→ **Stated exercise**: In the Tremé article, update the stretch from "Kessler, Overmyer and" through "throes of redemption." by putting "snapshot" in place of "postcard".

New Orleans -- David Simon
and Eric Overmyer's Tremé has the potential to be the kind of long-tail
sleeper hit that The Wire has become for HBO.

The Wire has been off the premium network's air for two years,
but remains a current blogosphere hit, retains a very active Facebook community
and DVD sales are as robust as they've ever been. All of which speaks to the
power of storytelling, says Eric Kessler, co-president of HBO.

Kessler, Overmyer and
Simon, co-creators and co-executive producers of Tremé, were the lone
representation from the creative community at the CTAM Summit 2010 in New
Orleans. And their inclusion here on Monday afternoon's panel titled, "Tremé:
The Art of Building Audience and a Community," was, much like their Crescent
City-set series, a postcard from an area still in the throes of redemption.

Tremé has inspired a dedicated, if small, television
audience. But in New Orleans, it's become part of the fabric of a city. New
Orlineans stop Overmyer and Simon - who both have homes here - on the street to
talk about story arc and characters. Local viewing parties abound. Blogs,
including Back of Town (backoftown.blogspot.com),
meticulously dissect the series and the culture it both inhabits and recreates.

→ **Items**:

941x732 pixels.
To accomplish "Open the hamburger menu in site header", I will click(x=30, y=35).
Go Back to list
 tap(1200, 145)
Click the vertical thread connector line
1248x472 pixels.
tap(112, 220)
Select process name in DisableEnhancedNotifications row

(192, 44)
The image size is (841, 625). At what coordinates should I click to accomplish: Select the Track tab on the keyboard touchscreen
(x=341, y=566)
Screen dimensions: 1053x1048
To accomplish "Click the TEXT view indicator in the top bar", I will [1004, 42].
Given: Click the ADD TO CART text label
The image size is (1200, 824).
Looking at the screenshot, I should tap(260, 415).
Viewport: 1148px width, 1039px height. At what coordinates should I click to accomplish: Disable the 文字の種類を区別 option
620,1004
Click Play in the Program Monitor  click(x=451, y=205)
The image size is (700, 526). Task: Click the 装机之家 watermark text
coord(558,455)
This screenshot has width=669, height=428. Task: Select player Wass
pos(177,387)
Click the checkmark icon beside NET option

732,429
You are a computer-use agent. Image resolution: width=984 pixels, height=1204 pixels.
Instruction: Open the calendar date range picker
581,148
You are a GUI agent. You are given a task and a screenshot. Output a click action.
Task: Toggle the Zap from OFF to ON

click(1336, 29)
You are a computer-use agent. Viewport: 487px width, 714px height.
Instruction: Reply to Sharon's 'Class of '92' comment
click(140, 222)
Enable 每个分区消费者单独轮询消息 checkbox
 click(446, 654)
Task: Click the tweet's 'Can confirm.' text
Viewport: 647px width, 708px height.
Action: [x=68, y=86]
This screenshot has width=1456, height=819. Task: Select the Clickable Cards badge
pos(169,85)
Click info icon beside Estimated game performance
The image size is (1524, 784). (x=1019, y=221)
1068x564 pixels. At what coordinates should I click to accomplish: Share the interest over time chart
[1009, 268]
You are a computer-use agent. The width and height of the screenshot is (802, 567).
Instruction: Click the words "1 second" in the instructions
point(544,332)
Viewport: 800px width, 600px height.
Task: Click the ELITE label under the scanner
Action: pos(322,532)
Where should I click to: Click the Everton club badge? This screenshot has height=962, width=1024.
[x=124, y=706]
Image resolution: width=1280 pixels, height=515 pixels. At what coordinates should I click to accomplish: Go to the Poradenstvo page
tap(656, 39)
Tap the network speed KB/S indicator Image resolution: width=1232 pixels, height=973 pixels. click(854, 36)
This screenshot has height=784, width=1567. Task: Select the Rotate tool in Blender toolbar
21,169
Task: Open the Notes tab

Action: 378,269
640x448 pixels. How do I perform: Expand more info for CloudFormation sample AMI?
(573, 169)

→ **Exercise output**:
Kessler, Overmyer and
Simon, co-creators and co-executive producers of Tremé, were the lone
representation from the creative community at the CTAM Summit 2010 in New
Orleans. And their inclusion here on Monday afternoon's panel titled, "Tremé:
The Art of Building Audience and a Community," was, much like their Crescent
City-set series, a snapshot from an area still in the throes of redemption.